Written problem: Write out the listing below word for word, starting at the line that contains "The image size is (1000, 481)." and continuing through the final line of the listing.

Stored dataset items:
-----
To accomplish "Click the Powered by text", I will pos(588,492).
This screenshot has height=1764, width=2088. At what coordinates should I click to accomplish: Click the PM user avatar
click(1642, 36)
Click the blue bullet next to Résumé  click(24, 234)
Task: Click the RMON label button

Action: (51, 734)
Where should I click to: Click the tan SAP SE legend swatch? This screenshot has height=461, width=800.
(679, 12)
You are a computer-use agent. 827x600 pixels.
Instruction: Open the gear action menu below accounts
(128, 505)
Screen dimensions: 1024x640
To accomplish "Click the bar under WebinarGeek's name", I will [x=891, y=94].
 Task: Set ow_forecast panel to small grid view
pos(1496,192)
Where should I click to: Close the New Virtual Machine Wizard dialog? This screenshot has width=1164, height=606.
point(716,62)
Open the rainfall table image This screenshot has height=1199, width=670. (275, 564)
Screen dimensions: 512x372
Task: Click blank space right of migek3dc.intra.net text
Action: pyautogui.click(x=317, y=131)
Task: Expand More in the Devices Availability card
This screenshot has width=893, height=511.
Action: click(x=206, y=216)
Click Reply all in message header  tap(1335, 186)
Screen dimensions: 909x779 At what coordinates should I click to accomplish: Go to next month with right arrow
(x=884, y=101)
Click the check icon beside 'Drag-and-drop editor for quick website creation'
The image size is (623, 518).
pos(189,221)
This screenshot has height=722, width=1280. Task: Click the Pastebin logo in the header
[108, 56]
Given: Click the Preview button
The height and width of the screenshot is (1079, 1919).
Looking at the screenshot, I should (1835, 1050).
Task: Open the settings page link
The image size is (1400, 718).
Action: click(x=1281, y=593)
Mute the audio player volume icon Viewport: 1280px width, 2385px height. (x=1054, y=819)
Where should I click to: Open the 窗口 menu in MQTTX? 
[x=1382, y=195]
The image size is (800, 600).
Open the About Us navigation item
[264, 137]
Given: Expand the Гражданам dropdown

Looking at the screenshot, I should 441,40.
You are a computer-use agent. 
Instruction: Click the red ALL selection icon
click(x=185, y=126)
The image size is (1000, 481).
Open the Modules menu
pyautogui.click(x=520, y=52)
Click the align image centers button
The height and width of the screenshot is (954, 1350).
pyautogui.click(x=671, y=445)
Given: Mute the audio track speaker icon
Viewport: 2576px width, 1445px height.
-----
Exercise output:
The image size is (1000, 481).
Open the Modules menu
pyautogui.click(x=520, y=52)
Click the align image centers button
The height and width of the screenshot is (954, 1350).
pyautogui.click(x=671, y=445)
Given: Mute the audio track speaker icon
Viewport: 2576px width, 1445px height.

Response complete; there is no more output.